"No somos
iguales"
Un
aspecto clave a tener en cuenta es conocer cómo se diagnostica el TDAH. No
existen marcadores biológicos que permitan el diagnóstico, por lo que éste se
basa en la observación de la conducta del niño. A menudo, quien principalmente
observa esta conducta no es el médico, sino los padres y profesores, que
presionan para buscar soluciones.
Aunque
en el DSM-IV se especifica que los síntomas deben interferir de forma
significativa en el rendimiento escolar o laboral y en las actividades
cotidianas para poder diagnosticar el TDAH, en ocasiones los médicos basan el
diagnóstico únicamente en la presencia de síntomas, lo que conduce a
diagnósticos erróneos.
Muchos
niños/as presentan algunos de los comportamientos relacionados con el TDAH,
pero no todos ellos presentan una disfunción significativa.
La
utilización de criterios diagnósticos diferentes (por ejemplo, DSM-IV vs
ICD-10) también explicaría estas variaciones; el uso del DSM-IV da lugar a 3 o
4 veces más diagnósticos de TDAH que el ICD-106. De todas formas, aunque se
utilicen criterios diagnósticos operativos, como los de las principales
clasificaciones psiquiátricas, el TDAH puede infradiagnosticarse o
sobrediagnosticarse, porque la toma de decisiones en la zona de ambigüedad sano
enfermo responde a los valores del individuo y de la sociedad.
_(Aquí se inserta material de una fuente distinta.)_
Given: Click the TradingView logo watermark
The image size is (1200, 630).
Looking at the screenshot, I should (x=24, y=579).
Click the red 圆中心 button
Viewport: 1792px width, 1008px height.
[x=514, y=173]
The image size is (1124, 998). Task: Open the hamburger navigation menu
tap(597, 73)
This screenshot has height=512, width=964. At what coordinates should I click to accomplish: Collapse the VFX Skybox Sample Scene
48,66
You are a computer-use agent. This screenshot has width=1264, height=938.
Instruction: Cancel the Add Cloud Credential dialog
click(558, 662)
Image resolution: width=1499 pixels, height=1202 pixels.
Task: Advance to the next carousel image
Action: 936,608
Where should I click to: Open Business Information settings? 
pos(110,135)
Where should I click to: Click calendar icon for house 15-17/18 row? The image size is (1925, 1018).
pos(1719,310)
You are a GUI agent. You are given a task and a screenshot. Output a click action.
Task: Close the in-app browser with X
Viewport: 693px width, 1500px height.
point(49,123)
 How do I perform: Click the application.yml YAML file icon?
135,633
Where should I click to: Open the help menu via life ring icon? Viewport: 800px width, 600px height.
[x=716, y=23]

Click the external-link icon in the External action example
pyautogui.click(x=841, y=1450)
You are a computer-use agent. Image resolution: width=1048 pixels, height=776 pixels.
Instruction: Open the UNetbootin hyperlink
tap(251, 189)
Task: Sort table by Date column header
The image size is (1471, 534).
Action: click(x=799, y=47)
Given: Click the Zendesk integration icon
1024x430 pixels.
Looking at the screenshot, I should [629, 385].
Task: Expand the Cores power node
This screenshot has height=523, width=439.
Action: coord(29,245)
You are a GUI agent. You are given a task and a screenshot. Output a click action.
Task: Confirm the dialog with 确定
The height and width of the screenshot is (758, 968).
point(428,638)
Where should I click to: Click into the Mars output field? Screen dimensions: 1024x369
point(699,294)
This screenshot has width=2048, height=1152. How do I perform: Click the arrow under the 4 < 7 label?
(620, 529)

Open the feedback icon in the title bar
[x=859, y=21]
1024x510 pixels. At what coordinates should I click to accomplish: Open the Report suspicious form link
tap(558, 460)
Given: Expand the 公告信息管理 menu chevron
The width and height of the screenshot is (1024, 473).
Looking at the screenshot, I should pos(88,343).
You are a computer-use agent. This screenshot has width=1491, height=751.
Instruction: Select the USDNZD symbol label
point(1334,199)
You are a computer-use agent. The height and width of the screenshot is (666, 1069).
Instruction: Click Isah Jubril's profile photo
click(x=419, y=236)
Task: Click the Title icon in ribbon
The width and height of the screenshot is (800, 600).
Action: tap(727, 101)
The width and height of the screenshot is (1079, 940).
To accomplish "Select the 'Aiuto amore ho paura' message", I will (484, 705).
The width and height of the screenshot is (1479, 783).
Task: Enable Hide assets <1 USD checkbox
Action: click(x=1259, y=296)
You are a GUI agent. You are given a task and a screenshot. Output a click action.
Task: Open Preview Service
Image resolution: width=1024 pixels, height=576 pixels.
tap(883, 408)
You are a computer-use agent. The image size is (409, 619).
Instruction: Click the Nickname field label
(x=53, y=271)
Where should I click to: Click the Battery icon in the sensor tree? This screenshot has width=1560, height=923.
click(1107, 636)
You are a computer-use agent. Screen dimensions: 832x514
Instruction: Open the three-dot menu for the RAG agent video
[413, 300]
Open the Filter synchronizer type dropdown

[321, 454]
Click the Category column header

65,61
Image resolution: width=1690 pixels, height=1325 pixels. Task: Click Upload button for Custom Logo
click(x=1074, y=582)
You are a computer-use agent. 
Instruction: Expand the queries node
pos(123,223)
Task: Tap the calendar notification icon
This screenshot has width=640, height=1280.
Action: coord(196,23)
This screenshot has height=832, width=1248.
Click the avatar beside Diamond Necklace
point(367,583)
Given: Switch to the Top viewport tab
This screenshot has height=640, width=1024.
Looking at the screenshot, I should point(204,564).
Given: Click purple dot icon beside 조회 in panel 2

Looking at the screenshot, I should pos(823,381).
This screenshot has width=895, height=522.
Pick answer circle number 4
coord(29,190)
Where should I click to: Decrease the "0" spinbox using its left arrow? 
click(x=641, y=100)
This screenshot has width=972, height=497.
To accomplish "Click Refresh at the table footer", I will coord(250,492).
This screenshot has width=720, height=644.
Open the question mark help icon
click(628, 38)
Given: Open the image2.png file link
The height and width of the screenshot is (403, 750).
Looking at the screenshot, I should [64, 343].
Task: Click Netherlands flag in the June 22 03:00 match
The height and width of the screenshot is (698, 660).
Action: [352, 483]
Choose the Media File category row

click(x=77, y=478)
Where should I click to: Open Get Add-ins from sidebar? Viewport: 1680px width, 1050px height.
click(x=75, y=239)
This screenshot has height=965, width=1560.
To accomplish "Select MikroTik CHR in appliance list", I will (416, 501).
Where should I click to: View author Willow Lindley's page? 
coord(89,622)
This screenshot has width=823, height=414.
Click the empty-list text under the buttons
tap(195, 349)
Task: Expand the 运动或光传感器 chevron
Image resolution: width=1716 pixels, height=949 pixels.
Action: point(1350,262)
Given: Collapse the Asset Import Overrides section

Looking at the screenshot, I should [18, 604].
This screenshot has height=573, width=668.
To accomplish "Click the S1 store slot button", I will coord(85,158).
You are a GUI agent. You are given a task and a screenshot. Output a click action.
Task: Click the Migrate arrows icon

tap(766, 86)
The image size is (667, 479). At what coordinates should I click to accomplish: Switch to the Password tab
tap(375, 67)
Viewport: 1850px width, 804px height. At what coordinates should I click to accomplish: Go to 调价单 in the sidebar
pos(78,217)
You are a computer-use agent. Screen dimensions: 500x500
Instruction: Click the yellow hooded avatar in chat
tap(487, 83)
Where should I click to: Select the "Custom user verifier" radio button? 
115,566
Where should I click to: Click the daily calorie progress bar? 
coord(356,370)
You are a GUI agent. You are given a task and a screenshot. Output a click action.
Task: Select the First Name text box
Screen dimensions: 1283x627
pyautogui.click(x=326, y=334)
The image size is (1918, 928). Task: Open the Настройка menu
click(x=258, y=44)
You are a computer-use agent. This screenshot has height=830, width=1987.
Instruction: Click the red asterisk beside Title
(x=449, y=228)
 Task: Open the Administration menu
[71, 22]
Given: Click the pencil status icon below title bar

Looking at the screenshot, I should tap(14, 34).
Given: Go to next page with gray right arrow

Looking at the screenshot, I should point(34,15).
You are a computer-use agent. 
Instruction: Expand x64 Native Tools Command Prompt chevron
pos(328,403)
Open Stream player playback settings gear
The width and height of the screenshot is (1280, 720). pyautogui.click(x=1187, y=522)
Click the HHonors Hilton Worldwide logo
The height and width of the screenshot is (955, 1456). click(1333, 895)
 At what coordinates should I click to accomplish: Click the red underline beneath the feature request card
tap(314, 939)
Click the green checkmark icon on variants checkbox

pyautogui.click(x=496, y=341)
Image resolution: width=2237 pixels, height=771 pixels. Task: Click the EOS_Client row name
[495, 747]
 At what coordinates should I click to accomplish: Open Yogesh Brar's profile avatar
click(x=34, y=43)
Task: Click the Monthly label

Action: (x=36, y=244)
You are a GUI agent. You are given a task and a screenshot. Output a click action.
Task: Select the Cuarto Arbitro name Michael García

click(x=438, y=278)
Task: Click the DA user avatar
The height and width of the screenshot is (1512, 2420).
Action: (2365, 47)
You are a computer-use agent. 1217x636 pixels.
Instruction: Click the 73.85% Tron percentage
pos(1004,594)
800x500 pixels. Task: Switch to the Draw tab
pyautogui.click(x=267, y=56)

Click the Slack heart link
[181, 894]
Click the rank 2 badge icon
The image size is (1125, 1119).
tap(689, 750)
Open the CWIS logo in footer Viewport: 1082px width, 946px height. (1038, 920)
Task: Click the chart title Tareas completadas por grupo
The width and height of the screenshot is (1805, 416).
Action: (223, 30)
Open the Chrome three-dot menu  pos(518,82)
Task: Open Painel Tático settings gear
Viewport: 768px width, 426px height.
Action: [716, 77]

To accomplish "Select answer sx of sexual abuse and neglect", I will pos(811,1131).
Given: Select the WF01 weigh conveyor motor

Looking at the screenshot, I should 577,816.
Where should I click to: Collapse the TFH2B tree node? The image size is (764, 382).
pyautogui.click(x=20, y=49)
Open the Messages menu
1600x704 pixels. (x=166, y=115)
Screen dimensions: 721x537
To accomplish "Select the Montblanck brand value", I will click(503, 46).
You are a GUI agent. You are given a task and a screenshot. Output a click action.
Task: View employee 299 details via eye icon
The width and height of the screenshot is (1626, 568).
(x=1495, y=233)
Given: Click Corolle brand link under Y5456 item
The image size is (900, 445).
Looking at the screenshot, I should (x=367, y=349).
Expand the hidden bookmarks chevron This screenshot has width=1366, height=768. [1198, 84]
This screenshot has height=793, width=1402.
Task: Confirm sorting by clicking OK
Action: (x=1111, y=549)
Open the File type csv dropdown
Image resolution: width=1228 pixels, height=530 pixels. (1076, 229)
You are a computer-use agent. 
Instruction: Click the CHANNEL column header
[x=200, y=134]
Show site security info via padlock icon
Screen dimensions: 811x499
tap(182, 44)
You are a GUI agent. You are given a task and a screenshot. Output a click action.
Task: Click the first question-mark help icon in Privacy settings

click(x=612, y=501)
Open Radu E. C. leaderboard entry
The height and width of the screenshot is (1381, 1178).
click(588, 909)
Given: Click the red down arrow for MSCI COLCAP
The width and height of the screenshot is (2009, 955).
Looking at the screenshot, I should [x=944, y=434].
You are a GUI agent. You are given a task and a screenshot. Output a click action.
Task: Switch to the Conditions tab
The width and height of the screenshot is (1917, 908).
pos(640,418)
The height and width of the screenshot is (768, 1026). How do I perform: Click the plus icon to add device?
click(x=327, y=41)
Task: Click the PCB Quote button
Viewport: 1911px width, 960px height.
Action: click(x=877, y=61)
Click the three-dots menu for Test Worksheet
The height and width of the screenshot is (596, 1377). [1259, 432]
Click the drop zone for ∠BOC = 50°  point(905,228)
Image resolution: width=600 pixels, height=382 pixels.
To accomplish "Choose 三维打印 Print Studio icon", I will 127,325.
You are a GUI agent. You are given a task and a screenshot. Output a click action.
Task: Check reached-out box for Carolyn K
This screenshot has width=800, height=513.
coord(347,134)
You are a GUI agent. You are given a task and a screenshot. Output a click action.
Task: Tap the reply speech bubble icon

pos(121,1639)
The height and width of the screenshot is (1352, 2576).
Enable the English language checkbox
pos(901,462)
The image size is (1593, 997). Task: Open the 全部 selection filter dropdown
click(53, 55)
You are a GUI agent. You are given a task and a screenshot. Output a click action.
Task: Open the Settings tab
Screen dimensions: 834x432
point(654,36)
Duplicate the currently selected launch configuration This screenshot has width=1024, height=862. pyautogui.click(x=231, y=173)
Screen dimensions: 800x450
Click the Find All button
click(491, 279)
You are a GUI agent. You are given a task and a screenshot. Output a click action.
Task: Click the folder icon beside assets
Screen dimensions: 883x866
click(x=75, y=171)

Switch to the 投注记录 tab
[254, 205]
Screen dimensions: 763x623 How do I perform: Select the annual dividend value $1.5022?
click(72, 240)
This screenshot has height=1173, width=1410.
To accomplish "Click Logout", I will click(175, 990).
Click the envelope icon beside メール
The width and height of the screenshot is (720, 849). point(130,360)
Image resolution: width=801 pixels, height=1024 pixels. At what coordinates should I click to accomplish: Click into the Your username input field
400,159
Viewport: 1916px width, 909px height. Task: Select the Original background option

El TDAH tiene un
fuerte componente social, por lo que la frontera entre los sanos y los enfermos
que precisan tratamiento se establece en función de los valores culturales, y
el mismo comportamiento puede ser interpretado de diferente forma dependiendo
de la persona que diagnostique y del contexto social.
Entre
los factores culturales destacan el grado de tolerancia a los síntomas,
expectativas de padres y educadores y cultura del medicamento.
Por
otra parte, en varios estudios se observa que la «edad relativa» es un predictor
del diagnóstico y tratamiento del TDAH. En un estudio realizado en Canadá en
niños en edad escolar (6-12 años) se observó que los niños nacidos en diciembre
tenían un 30% más de riesgo de ser diagnosticados de TDAH y un 41% más de ser
tratados que los nacidos en enero. En el caso de las niñas, el incremento del
riesgo era de un 70% y un 77% respectivamente. Los autores concluyen que la
relativa inmadurez de los alumnos nacidos al final del año de un determinado
curso los expone a un diagnóstico inapropiado y a sobretratamiento. En la CAPV
también se observa una relación entre la edad relativa y la prescripción de
fármacos indicados para el TDAH, sobre todo en niños.